29 listopada mija kolejna rocznica wybuchu Powstania Listopadowego. Powstanie wybuchło 1830 roku i jak wiadomo, zakończyło się klęską, naznaczając mentalność Polaków katastrofizmem i mesjanizmem. Wielką literaturę romantyczną, geniusz Mickiewicza i Słowackiego zrodziła ta klęska. Najbardziej jednak tragiczną rzeczą w tym wydarzeniu nie była sama przegrana Powstania, ale zmarnowana wielka szansa wybicia się na niepodległość.
Nigdy przedtem od roku 1717, kiedy Polska traci suwerenność na rzecz Rosji, ani potem, do roku 1918, kiedy w wyniku splotu dziejowych katastrof u sąsiadów, odzyskuje ją w pełni, żadne powstanie nie miało tak sprzyjających wiatrów jak właśnie Powstanie Listopadowe. A zmarnowali je sami Polacy w wyniku zdrady i głupoty.

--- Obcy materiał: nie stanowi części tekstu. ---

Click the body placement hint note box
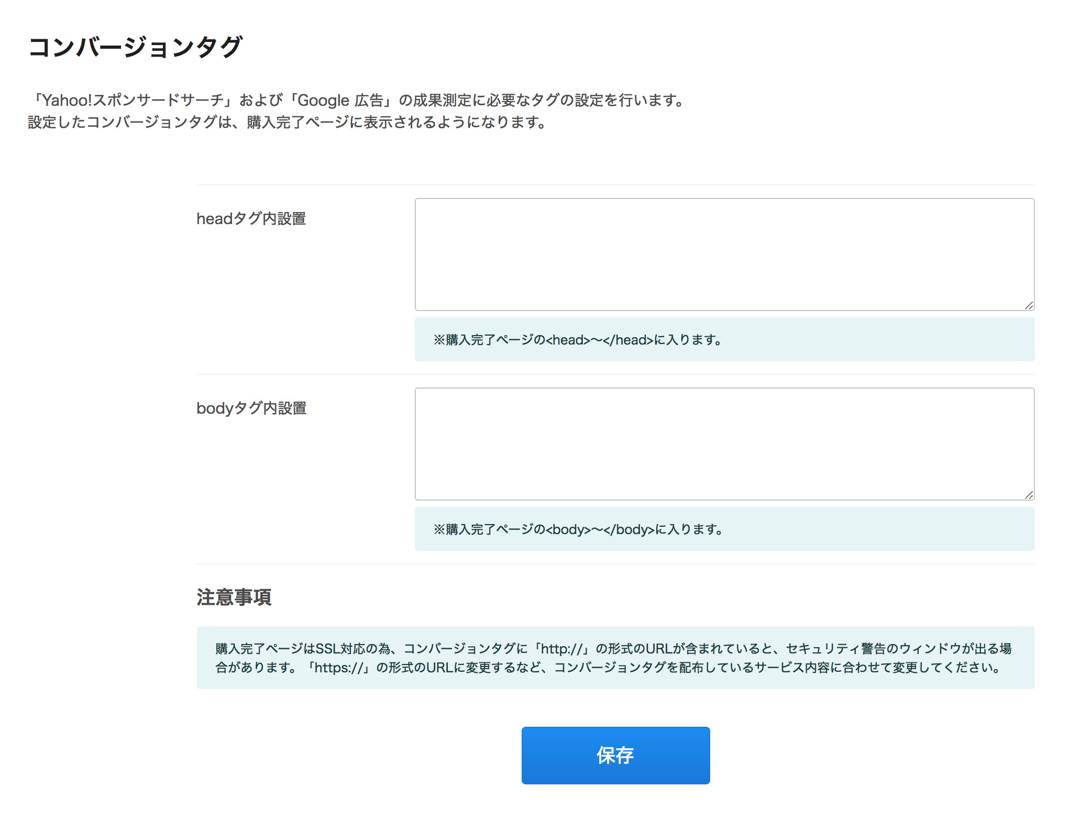This screenshot has height=820, width=1081. 724,529

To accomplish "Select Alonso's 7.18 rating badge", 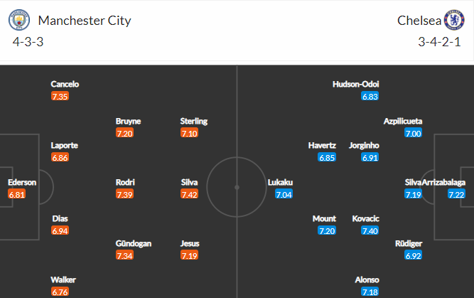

Najpierw zajmiemy się zdradą. Zdrada jest niestety częścią naszej historii. Tak jak niemoc. Niemniej działalność wychowanego na Słowackim Józefa Piłsudskiego mówi, że żaden fatalizm na dziejami narodu nie ciąży. Nic nigdy z góry nie jest przesądzone, chyba że ulegamy aurze samopotwierdzających się proroctw. Powstanie Listopadowe upadło, bo klasa ludzi dowodząca nim, w tym generalicja, nie wierzyła w zwycięstwo. Zwycięstwo nie oznaczało pokonania Rosji, bo to było niemożliwe. Chodziło raczej o uczynienie dalszej wojny z Polakami dla Moskali nieopłacalnej, a to przy ówczesnym układzie sił politycznych w Europie, jak i siły świetnie wyszkolonej polskiej armii, było realne. Tak się nie stało.
Polscy historycy piszący o Powstaniu wskazywali raczej na nieudolność, ale była to zasłona dymna dla ewidentnej zdrady. Nie chcieli pomnikowych bohaterów ściągać z cokołów. Już historycy rosyjscy w XIX wieku wskazywali na to, że dowódcy polscy dokonywali cudów, aby przegrać bitwy, których przegranie wydawało się fizycznie niemożliwe. Dokonywali cudów, aby powstrzymać operacje, które musiały doprowadzić do całkowitego rozgromienia armii rosyjskiej, aby wreszcie w końcowej fazie wojny uniemożliwić jakąkolwiek skuteczną obronę. Pisał o tym Wacław Tokarz w znakomitej, napisanej w 1930 roku „Wojnie polsko-rosyjskiej”. W podobnym tonie, uzupełnionym o aspekt polityczny tej „dziwnej niemocy” pisał w „Szansach Powstania Listopadowego” Jerzy Łojek.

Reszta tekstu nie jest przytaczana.